The application route is straightforward but rarely advertised: contact your relative's Integrated Care Board (ICB) and request a Registered Nurse assessment under the FNC pathway set out in the NHS National Framework (2022). The process is free, non-means-tested, and typically completed within a few weeks. You don't fill in a form — you contact the ICB, a Registered Nurse assesses your relative, and the decision comes in writing.
The five steps:
- Find your ICB: Search "NHS Integrated Care Board [your county]". Alternatively, the nursing home will know — they deal with ICB processes regularly and may initiate the assessment themselves.
- Request in writing: Email creates a paper trail. State clearly that you're requesting an FNC assessment and include your relative's name, date of birth, and care home address.
- The assessment: A Registered Nurse from the ICB visits and evaluates whether a nursing need exists that requires RN input. This is not a financial assessment.
- Decision and payment: You receive written confirmation. If FNC is awarded, payments start promptly and are typically backdated to the assessment date.
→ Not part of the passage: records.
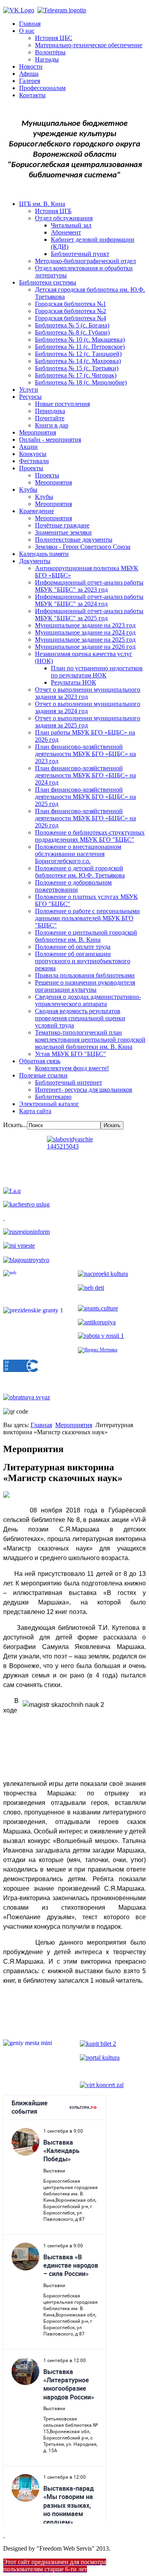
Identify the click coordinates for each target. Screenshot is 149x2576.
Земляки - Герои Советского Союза (82, 546)
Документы (34, 561)
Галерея (29, 80)
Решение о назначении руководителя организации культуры (85, 986)
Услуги (28, 389)
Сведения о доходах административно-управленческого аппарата (88, 1000)
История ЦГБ (53, 211)
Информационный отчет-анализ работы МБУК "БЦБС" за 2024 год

- Also request a CHC checklist: In the same letter, ask whether a CHC checklist has been completed. If not, request one. The two processes can run simultaneously — and given the financial stakes, they should. See our guides on how to prepare for a CHC assessment and what to expect from the MDT assessment process.
There are no income or savings thresholds, no age criteria, and no minimum length of stay. The only question is whether a registered nursing need exists.
What to Do If You Are Refused NHS Funded Nursing Care
Refusals happen, and some are wrong. Under the NHS National Framework (2022), every FNC decision must be evidenced and given to the family in writing. If the ICB decides your relative doesn't qualify, request the written reasons — you're entitled to them. Check whether the assessment accurately described the frequency and nature of nursing interventions the care home actually provides.
A common failure is understating nursing input. If the assessing nurse didn't review care plans, incident logs, or MAR (medication administration) records, or didn't speak to the named nurse, the assessment may have underestimated what's actually happening. The care home can provide supporting evidence, and you can submit a formal challenge to the ICB.
If you believe your relative's needs go beyond what FNC covers, a formal CHC funding request may be the better route. It's more involved — starting with a checklist and escalating to a full multidisciplinary assessment — but the potential outcome is far greater.
This article is based on the NHS National Framework for Continuing Healthcare and NHS-funded Nursing Care (revised July 2022, corrected July 2023) and current GOV.UK FNC rate publications. It does not constitute legal advice. Content was last reviewed in May 2026 and has been reviewed by legal professionals and social care professionals.